Friday, 2 May 2014

Evaluation managment codes

Evaluation management visit with drug admin on same day
drug administration services and E/M visits billed on the same day of service as follows:

Carriers must advise physicians that CPT code 99211 cannot be paid if it is billed with a drug administration service such as a chemotherapy or non-chemotherapy drug infusion service (effective January 1, 2004). This drug administration policy was expanded in the Physician Fee Schedule Final Rule, November 14, 2004, to also include a therapeutic or diagnostic injection code (effective January 1, 2005). Therefore, when a medically necessary, significant, and separately identifiable E/M service (which meets a higher complexity level than CPT code 99211) is performed, in addition to one of these drug administration services, the appropriate E/M CPT code should be reported with modifier -25. Documentation should support the level of E/M service billed. For an E/M service provided on the same day, a different diagnosis is not required.
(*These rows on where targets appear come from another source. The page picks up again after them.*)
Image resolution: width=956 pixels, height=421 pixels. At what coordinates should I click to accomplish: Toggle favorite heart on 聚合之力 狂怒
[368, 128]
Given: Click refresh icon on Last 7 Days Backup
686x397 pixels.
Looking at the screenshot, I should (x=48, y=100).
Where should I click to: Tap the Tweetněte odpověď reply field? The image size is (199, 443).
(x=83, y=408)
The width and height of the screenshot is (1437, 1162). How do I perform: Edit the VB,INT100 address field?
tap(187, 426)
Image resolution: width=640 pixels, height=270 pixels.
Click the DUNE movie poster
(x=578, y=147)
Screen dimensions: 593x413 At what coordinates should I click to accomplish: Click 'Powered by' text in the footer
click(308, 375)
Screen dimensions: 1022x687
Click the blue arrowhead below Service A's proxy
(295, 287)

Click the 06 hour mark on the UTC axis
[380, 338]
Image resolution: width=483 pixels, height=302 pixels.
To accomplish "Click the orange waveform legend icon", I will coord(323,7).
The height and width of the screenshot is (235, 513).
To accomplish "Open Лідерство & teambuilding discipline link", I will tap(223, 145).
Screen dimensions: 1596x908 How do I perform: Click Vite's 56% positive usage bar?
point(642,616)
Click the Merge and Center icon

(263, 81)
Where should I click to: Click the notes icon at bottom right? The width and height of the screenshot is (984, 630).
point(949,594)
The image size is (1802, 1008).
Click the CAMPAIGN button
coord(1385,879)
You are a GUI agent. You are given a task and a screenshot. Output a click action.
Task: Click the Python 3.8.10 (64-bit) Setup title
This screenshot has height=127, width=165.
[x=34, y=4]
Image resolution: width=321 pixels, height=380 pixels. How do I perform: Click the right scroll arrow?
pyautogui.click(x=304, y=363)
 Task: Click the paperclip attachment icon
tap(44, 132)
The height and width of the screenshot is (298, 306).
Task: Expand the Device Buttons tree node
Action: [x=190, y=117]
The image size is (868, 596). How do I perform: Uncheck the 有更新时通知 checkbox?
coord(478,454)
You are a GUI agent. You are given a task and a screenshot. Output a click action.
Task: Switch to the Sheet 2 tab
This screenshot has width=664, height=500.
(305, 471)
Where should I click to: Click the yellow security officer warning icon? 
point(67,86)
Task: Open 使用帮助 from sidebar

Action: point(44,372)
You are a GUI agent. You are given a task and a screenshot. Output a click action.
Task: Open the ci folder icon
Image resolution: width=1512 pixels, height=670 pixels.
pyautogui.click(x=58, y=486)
Service provided by two physician on same group practice on same day
“physician in a group practice” for office/outpatient E/M Visits provided on the same day for unrelated problems as follows:

As for all other E/M services except where specifically noted, carriers may not pay two E/M office visits billed by a physician (or physician of the same specialty from the same group practice) for the same beneficiary on the same day unless the physician documents that the visits were for unrelated problems in the office or outpatient setting which could not be provided during the same encounter (e.g., office visit for blood pressure medication evaluation, followed five hours later by a visit for evaluation of leg pain following an accident).